* _WHAT TO DO_
1 > According to the tax court opinion, what are all the sources of funds the trustees were given discretion to use to pay the gift tax liabilities?
2 > Does each statement agree with the tax court opinion? Answer yes or no for each, and quote the words from the opinion that decide it.
(a) The deficiency determined by respondent concerned petitioners' Federal income tax for 1964.
(b) The trusts were created for the benefit of Victor W. Krause's children.
(c) The opinion's status is listed as nonprecedential.
3 > Pick up the tax court opinion on the Krause trusts after its last sentence and continue it.

* _DOCUMENT TEXT_
——
DocketNumber: Docket No. 2878-69
Citation Numbers: 56 T.C. 1242, 1971 U.S. Tax Ct. LEXIS 66
Judges: Featherston,Sterrett
Filed Date: 8/31/1971
Status: Precedential
Modified Date: 10/19/2024
*66
Petitioner Victor W. Krause transferred property to three trusts created for the benefit of his grandchildren, and the trustees agreed to pay the resulting gift tax liabilities. The trustees were given discretion to use the trust income, the proceeds of the sale of portions of the corpora, or borrowed funds for this purpose.
*1242 OPINION
Respondent determined a deficiency in petitioners' Federal income tax for 1964 in the amount of $ 91,249.05. The issue for decision is whether funds derived by trusts from dividends and loans and used, pursuant to the trust instruments, to pay the gift taxes resulting from the creation of the trusts are income taxable to petitioners.
——
* _DATA LISTING_
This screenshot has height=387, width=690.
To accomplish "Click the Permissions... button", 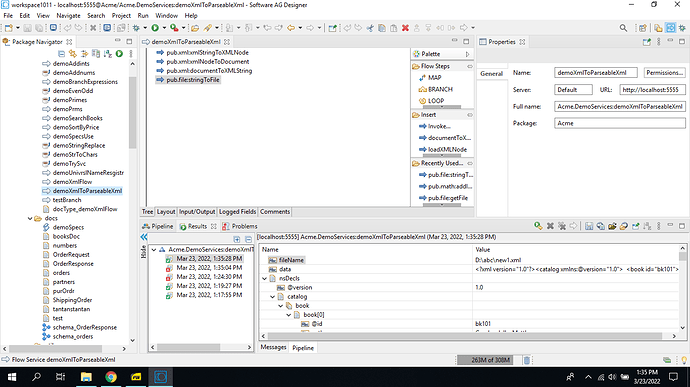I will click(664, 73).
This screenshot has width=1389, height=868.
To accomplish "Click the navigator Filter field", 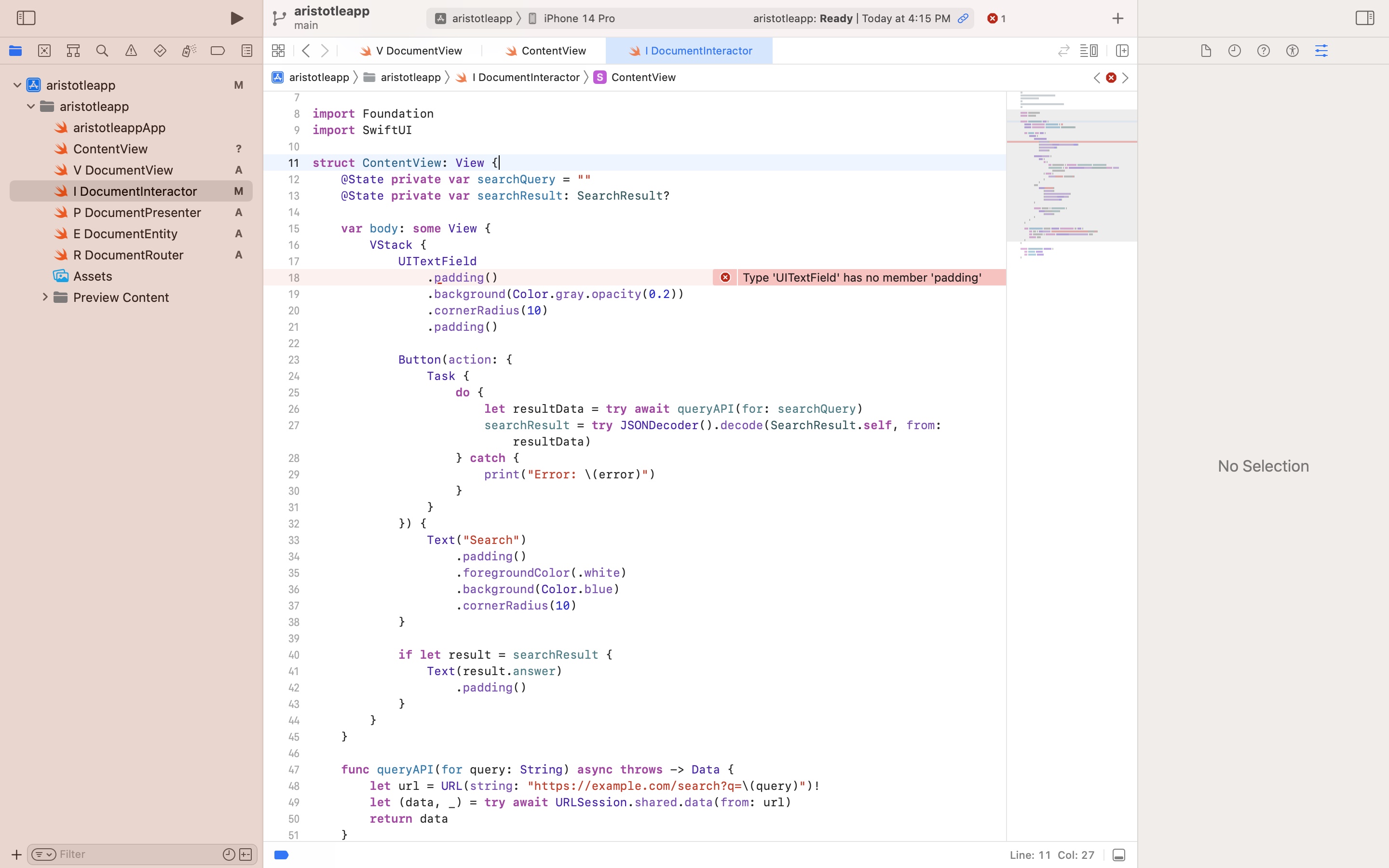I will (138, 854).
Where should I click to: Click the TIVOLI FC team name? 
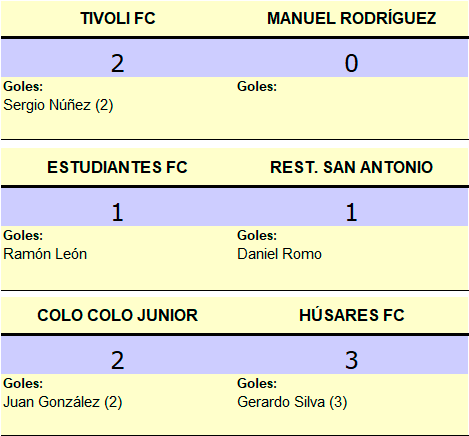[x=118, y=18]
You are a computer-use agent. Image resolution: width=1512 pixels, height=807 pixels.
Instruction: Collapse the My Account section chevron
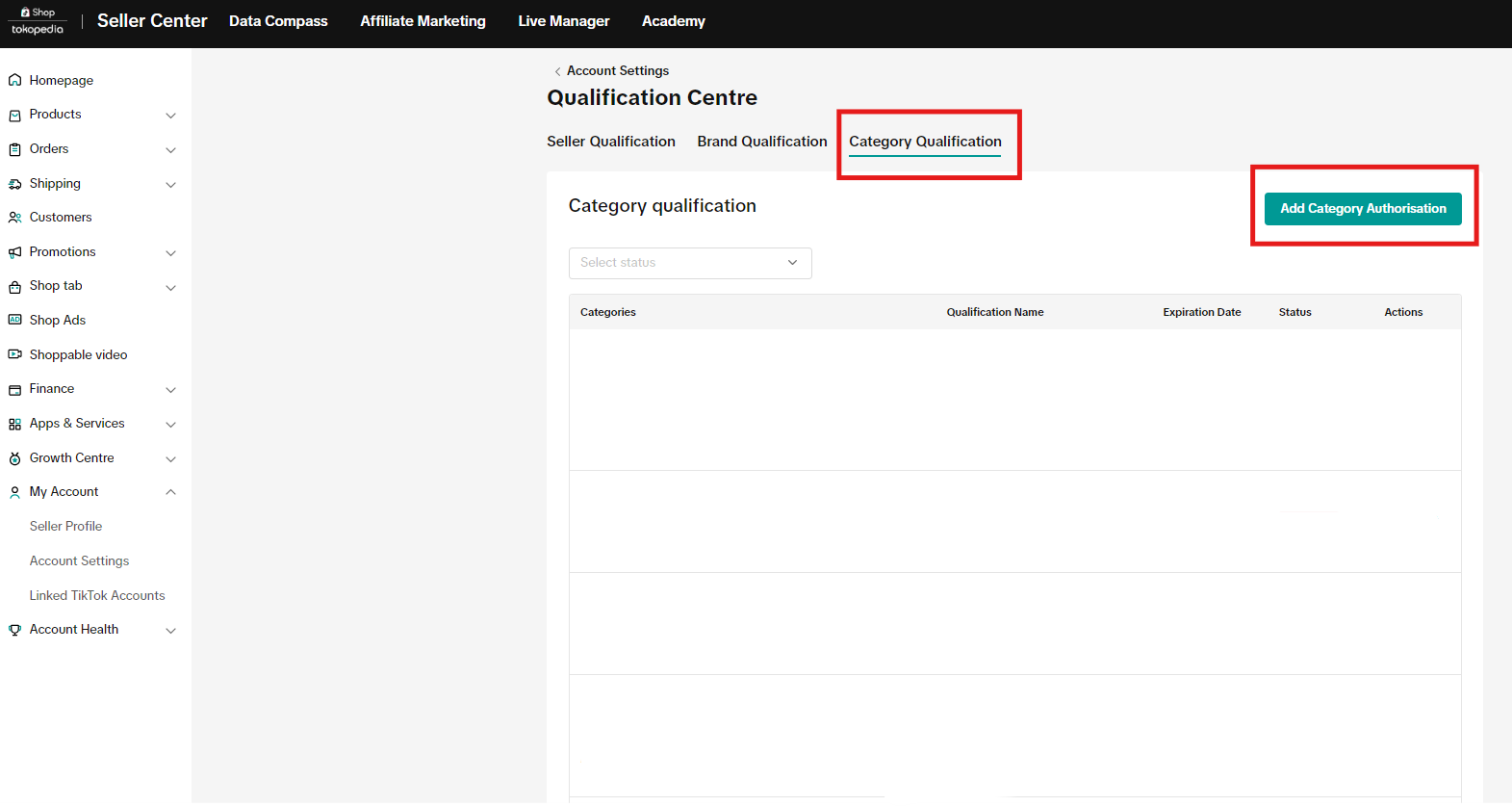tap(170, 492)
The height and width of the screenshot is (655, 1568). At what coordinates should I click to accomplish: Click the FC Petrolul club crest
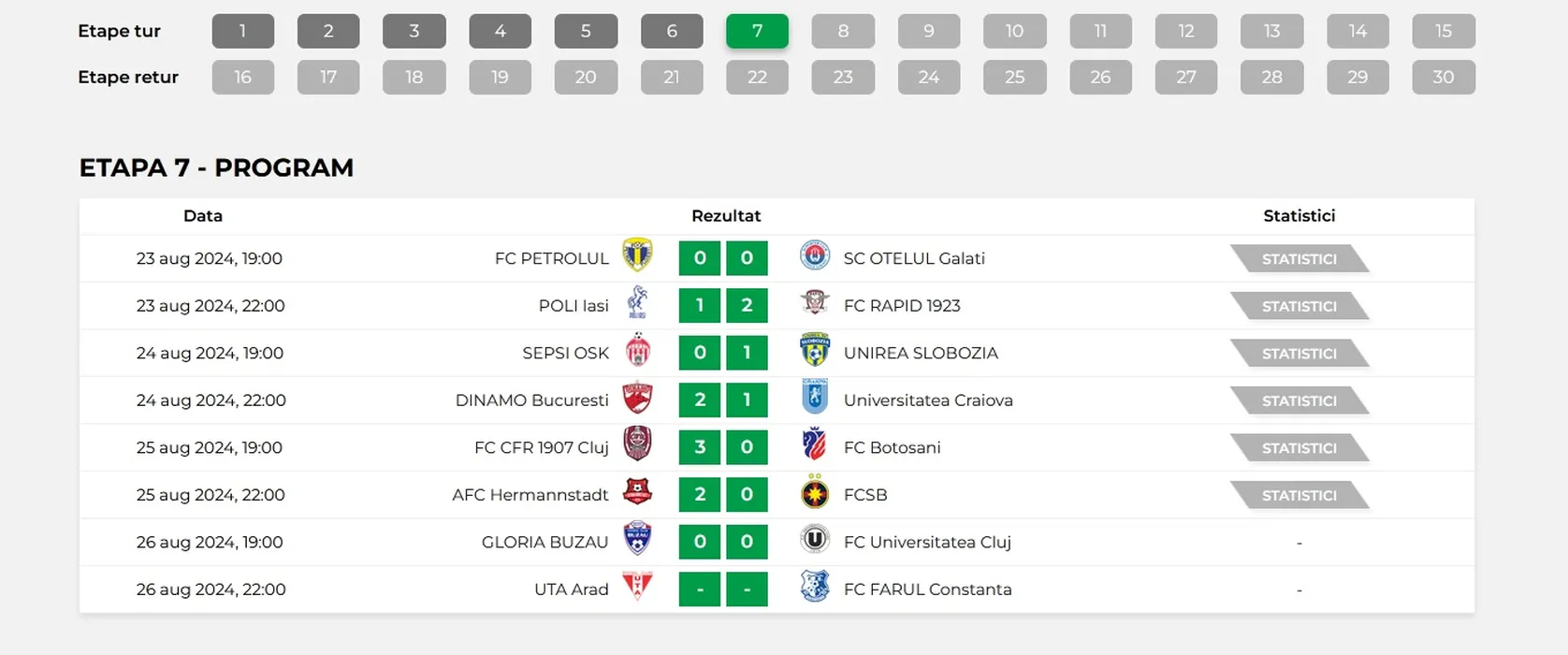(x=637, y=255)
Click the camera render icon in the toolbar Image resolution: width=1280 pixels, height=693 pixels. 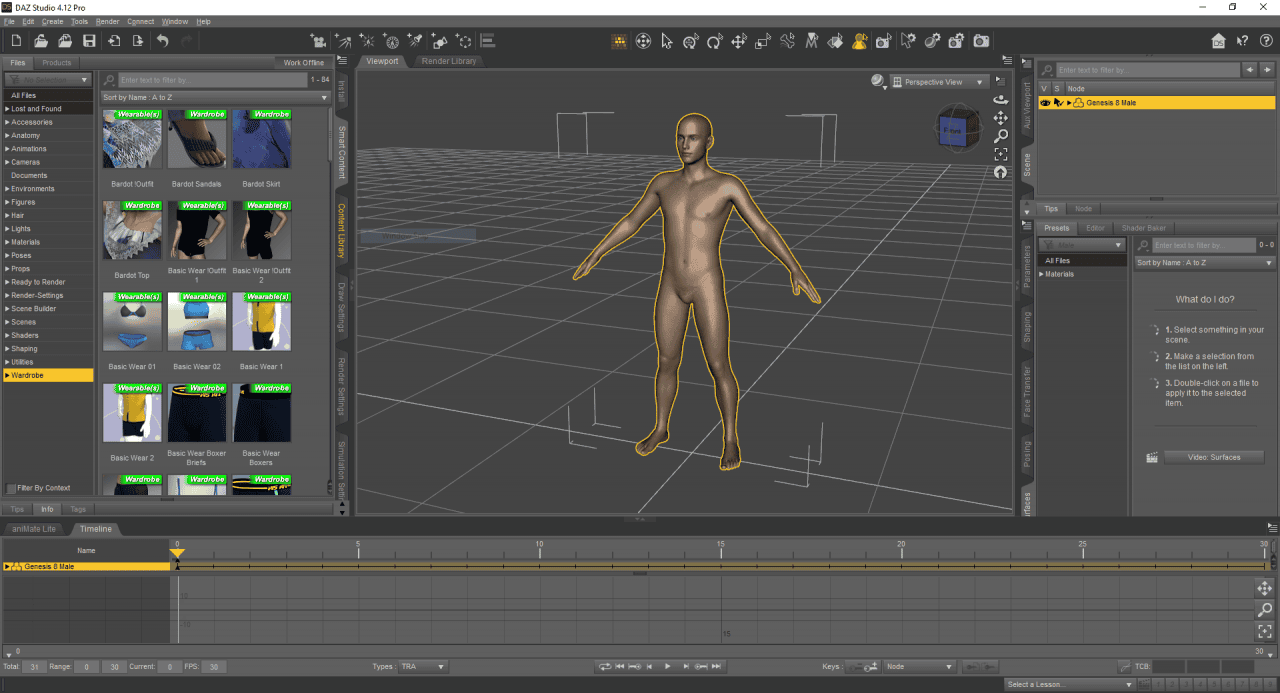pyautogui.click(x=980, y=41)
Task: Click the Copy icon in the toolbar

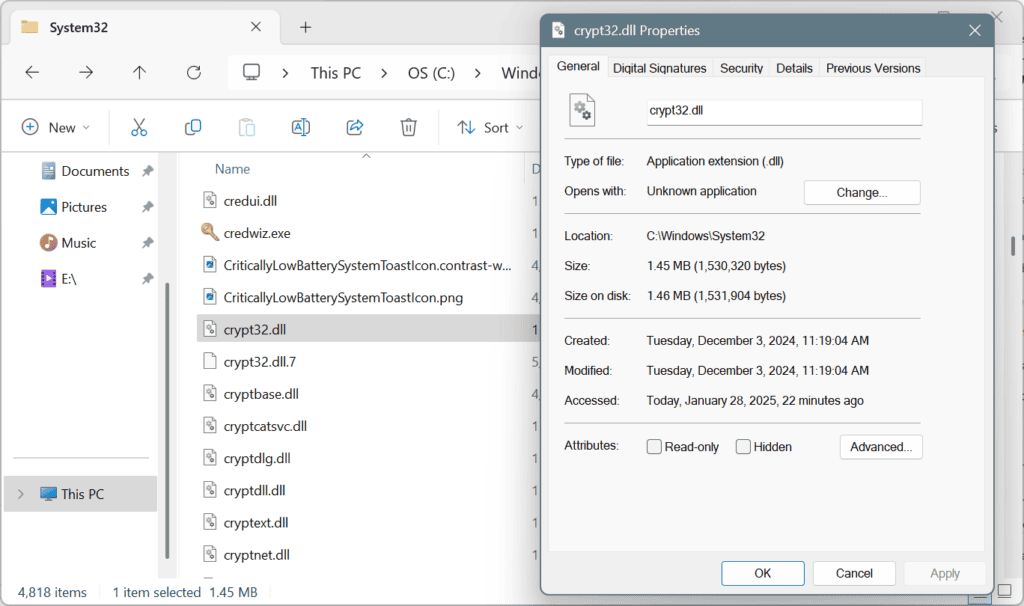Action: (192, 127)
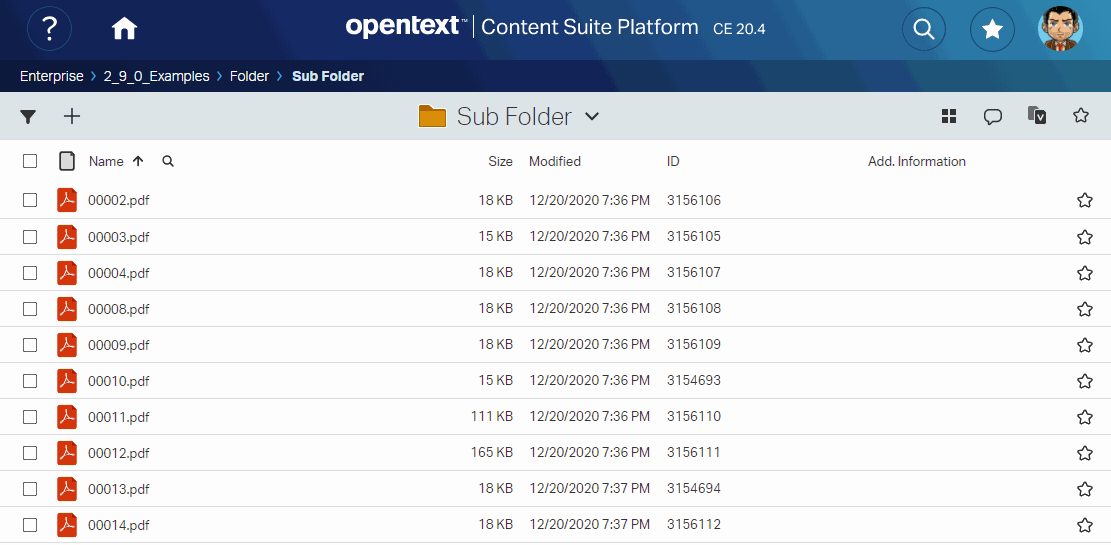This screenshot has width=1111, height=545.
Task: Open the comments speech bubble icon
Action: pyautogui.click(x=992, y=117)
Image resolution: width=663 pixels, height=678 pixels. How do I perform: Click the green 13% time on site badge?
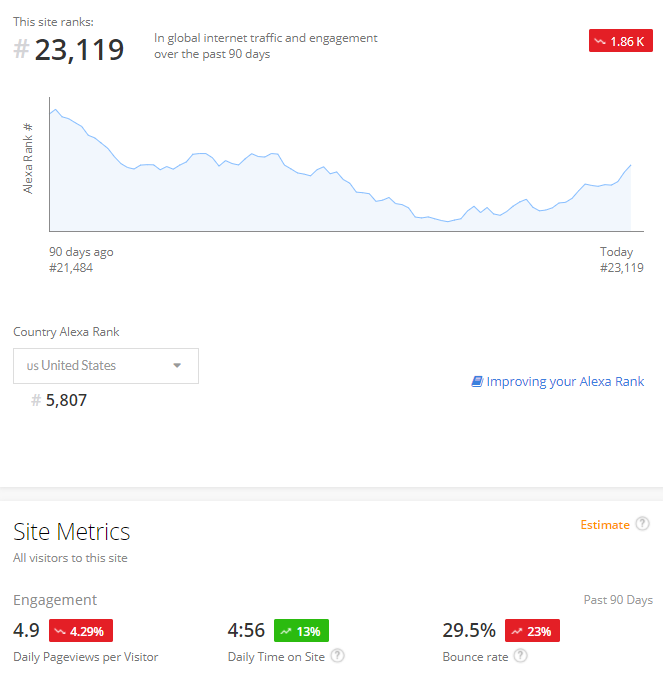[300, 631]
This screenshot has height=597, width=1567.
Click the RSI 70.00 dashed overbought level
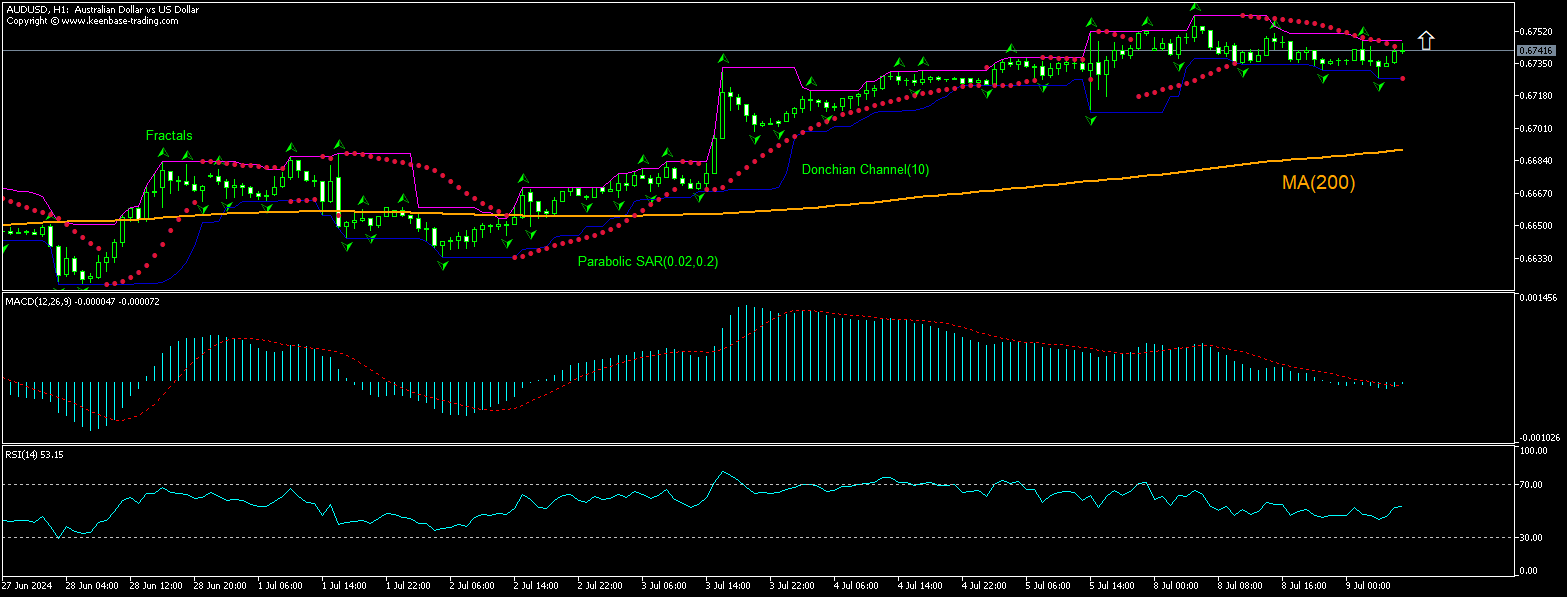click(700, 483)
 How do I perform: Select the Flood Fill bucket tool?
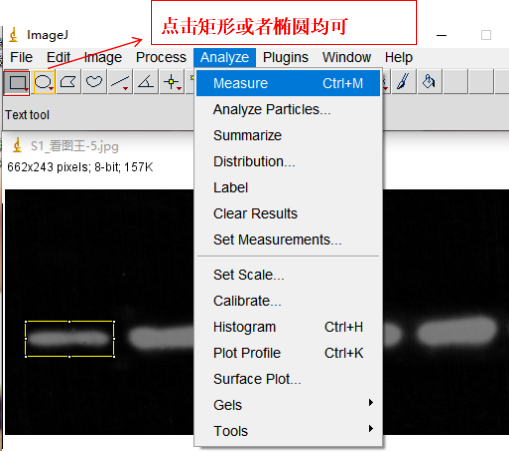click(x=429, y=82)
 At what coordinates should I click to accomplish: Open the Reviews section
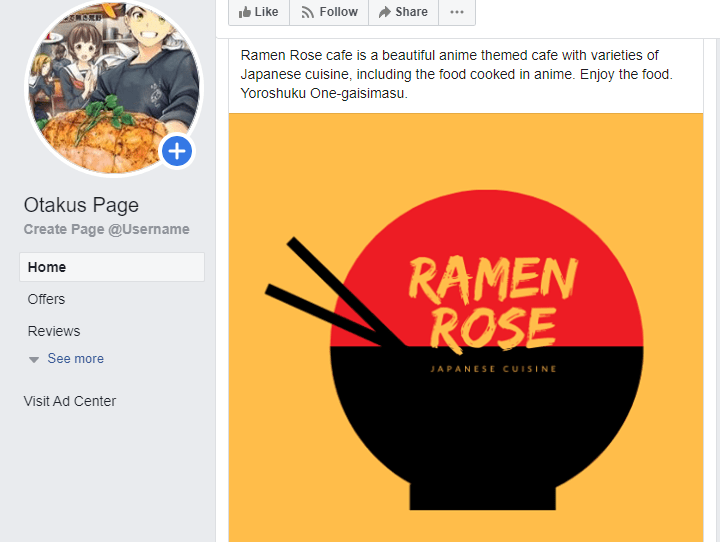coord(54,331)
——
* _SET OF ANSWERS_
1 >
- The trust income
- The proceeds of the sale of portions of the corpora
- Borrowed funds

2 >
(a) Yes: "a deficiency in petitioners' Federal income tax for 1964 in the amount of $ 91,249.05"
(b) No: "three trusts created for the benefit of his grandchildren"
(c) No: "Status: Precedential"

3 >
Victor W. Krause (hereinafter referred to as petitioner) and Gordon C. Krause, administrator of the Estate of Gertrude C. Krause, were legal residents of Rockford, Mich., at the time they filed their petition. Gordon C. Krause is a petitioner herein only because Gertrude C. Krause and petitioner filed a joint income tax return for 1964. They filed the return with the district director of internal revenue, Detroit, Mich.
The facts, all stipulated, show that during September of 1963, petitioner created three trusts: One for the benefit of the children of his *1243 son, Gordon C. Krause (hereinafter the Gordon trust), and one for the benefit of the children of each of his daughters, Elizabeth K. Sherwood and Ruth K. Sherwood (hereinafter*70 the Elizabeth and Ruth trusts, respectively). To the Gordon trust, petitioner transferred 12,000 shares of common stock in Wolverine Shoe & Tanning Corp. To the Elizabeth and Ruth trusts, respectively, he transferred 8,000 shares of common stock in the same corporation. The total value of the stock was $ 807,000, and petitioner's basis in it was $ 21,700.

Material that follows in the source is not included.